Tuttavia, laddove non sia accertato che l'indebito ritardo abbia pregiudicato la capacità delle imprese interessate di difendersi efficacemente, il mancato rispetto del principio del termine ragionevole non pregiudica la validità del procedimento amministrativo[21]. Poiché le spiegazioni fornite dalla Illumina non erano state sufficienti a dimostrare una violazione dei suoi diritti di difesa, anche la seconda parte del secondo motivo veniva respinta.

Con il terzo motivo, infine, la Illumina sosteneva che le decisioni della Commissione violavano i principi di tutela del legittimo affidamento e di certezza del diritto. Più particolarmente, secondo la prassi in vigore all'epoca in cui le imprese interessate avevano concordato la concentrazione, la Commissione non accoglieva richieste di rinvio per operazioni che non rientravano nell'ambito di applicazione delle norme nazionali sul controllo delle concentrazioni. Secondo la Illumina, inoltre, dal tenore del discorso del Vicepresidente della Commissione dell'11 settembre 2020, era chiaro che tale prassi aveva continuato ad applicarsi fino a quando non era stata modificata dalle nuove linee guida del 26 marzo 2021[22].

Il Tribunale ha, al riguardo, ricordato che il diritto di far valere il principio di tutela del legittimo affidamento presuppone che siano state fornite all'interessato assicurazioni precise, incondizionate e coerenti provenienti da fonti autorizzate ed attendibili delle autorità competenti dell'Unione europea[23], applicandosi a qualsiasi individuo in una situazione in cui un'istituzione, un organo o un'agenzia europea lo abbia indotto a nutrire aspettative fondate.

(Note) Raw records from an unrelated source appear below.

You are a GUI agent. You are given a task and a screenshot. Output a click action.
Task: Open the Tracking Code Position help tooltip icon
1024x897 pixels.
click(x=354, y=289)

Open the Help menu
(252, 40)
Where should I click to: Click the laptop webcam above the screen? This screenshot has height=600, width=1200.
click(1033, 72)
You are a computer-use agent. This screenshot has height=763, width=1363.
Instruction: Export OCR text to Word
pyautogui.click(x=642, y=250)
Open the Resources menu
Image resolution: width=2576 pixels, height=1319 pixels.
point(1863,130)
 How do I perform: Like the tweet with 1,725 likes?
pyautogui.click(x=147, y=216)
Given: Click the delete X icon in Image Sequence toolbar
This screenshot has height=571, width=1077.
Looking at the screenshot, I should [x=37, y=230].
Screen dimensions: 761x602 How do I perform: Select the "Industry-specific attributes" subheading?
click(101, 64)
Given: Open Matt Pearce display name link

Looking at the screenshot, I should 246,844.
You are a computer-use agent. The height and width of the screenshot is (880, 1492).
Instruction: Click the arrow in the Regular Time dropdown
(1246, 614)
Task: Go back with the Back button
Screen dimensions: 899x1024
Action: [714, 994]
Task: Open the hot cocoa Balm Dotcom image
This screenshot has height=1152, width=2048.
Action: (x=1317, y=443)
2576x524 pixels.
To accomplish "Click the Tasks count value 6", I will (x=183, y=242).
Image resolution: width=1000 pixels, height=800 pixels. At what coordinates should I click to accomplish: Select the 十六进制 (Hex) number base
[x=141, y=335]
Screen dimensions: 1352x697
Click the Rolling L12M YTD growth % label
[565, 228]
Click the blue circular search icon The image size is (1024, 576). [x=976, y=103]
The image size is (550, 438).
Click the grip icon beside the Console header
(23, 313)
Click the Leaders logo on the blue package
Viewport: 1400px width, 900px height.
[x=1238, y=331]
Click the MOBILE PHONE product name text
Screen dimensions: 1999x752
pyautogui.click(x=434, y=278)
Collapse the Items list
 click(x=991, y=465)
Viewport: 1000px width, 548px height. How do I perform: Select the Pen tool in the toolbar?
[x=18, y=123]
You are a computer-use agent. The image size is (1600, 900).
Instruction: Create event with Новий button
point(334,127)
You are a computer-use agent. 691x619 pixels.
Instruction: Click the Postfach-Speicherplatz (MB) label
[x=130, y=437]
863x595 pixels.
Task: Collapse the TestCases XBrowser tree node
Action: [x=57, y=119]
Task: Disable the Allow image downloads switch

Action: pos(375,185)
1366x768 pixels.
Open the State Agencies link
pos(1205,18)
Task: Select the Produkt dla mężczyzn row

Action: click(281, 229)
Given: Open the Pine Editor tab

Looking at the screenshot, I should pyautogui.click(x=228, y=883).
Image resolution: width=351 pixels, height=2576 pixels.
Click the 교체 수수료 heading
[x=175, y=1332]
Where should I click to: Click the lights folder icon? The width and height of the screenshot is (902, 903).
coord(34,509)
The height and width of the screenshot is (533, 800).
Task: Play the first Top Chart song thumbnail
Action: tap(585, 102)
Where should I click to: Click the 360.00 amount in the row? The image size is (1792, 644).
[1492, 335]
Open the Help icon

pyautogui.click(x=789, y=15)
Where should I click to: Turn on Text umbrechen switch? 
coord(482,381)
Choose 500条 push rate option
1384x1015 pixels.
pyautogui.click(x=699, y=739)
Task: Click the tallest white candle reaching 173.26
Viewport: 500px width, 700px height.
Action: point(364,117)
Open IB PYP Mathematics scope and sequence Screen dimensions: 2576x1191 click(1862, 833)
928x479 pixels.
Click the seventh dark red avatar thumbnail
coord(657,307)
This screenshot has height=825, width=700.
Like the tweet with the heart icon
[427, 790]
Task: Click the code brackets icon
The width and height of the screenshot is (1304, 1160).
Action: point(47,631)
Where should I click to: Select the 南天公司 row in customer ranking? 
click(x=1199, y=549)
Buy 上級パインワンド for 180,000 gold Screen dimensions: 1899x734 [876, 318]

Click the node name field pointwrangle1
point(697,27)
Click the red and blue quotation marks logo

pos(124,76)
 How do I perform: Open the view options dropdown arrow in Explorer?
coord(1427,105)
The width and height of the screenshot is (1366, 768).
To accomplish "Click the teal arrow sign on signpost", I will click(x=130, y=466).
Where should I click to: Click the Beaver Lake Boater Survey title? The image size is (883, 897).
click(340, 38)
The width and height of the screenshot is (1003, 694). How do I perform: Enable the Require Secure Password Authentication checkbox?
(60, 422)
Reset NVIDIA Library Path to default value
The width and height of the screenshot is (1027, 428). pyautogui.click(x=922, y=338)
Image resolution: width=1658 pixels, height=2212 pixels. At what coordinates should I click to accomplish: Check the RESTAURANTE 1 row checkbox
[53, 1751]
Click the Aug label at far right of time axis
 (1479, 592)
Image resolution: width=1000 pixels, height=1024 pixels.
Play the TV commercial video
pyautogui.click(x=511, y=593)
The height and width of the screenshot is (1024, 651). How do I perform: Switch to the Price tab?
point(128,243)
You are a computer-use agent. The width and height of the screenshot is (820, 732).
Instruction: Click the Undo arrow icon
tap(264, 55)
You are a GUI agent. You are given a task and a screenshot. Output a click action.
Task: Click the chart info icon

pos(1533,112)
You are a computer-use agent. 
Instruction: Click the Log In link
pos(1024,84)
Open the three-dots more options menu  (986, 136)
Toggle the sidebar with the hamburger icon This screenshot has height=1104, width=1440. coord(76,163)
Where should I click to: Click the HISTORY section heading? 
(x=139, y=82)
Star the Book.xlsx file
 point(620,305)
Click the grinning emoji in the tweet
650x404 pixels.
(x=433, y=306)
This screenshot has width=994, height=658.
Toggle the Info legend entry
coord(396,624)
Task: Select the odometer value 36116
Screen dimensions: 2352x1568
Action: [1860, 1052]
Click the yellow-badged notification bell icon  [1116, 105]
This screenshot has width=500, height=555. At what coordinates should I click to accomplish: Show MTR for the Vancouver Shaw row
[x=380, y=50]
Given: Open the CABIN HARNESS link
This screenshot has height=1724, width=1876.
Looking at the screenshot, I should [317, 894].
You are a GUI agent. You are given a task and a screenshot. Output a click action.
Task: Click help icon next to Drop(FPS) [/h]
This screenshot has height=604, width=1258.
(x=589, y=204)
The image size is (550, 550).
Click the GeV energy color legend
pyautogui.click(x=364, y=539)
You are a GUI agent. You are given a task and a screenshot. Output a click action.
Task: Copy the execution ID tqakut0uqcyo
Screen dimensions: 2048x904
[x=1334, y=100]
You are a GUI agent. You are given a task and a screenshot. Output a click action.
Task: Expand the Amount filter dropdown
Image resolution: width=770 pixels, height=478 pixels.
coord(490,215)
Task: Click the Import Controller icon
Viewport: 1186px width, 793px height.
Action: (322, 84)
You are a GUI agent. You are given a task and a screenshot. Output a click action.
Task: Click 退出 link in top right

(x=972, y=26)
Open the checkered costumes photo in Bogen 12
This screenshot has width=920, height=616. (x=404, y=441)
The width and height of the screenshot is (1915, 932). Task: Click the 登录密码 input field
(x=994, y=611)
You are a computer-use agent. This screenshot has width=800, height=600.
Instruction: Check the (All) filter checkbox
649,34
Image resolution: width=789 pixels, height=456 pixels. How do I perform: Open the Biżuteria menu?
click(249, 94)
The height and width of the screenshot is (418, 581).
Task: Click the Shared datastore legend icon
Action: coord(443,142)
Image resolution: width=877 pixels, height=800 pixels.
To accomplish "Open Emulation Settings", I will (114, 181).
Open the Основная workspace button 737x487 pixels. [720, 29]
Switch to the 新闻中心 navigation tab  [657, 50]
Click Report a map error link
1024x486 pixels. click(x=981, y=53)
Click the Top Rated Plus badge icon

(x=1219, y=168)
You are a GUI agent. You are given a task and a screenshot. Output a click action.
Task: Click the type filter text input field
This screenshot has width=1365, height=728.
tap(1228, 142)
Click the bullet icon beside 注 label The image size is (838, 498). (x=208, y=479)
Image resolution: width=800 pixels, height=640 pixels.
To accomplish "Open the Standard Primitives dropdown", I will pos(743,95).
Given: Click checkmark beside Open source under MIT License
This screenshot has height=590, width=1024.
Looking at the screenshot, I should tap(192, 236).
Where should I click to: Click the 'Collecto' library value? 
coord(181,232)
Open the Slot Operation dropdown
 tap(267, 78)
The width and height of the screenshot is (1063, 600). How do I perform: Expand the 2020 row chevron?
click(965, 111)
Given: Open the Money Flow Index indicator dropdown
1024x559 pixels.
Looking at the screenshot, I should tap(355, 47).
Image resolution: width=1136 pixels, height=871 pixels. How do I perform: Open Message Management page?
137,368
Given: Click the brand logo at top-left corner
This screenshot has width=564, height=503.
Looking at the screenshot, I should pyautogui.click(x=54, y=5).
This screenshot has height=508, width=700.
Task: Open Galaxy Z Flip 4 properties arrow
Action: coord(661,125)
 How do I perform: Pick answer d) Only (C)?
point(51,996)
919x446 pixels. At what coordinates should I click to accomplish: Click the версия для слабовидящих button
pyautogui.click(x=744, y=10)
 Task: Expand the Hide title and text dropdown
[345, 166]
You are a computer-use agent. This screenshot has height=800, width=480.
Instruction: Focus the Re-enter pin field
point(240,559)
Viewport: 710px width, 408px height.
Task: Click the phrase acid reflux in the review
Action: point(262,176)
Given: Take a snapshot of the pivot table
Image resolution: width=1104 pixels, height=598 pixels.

Nel caso concreto, tuttavia, la Illumina non aveva sostenuto di aver ottenuto dalla Commissione assicurazioni precise, incondizionate e coerenti in relazione al trattamento della concentrazione in questione, né era stata in grado di dimostrare l'esistenza di tali assicurazioni in relazione alle concentrazioni che non rientravano nel campo di applicazione delle norme nazionali. Secondo il Tribunale, inoltre, la Illumina non poteva avvalersi di atti o dichiarazioni che, laddove interpretati conformemente a quanto proposto, mirino a limitare il potere degli Stati Membri di chiedere un rinvio ai sensi dell'articolo 22 del Regolamento alle condizioni ivi previste. Di conseguenza, anche il terzo motivo veniva respinto in quanto infondato.

È significativo che, in questa prima decisione sull’esercizio dei poteri di rinvio ex art. 22 del Regolamento in base alle nuove linee guida, il Tribunale abbia sostanzialmente mostrato di condividere l’orientamento politico “espansivo” della Commissione, anche a costo di qualche forzatura dei principi fondamentali, primo fra tutti quello della certezza giuridica ex ante dei meccanismi di valutazione dell’impatto concorrenziale delle concentrazioni, anche di dimensione doppiamente sotto soglia.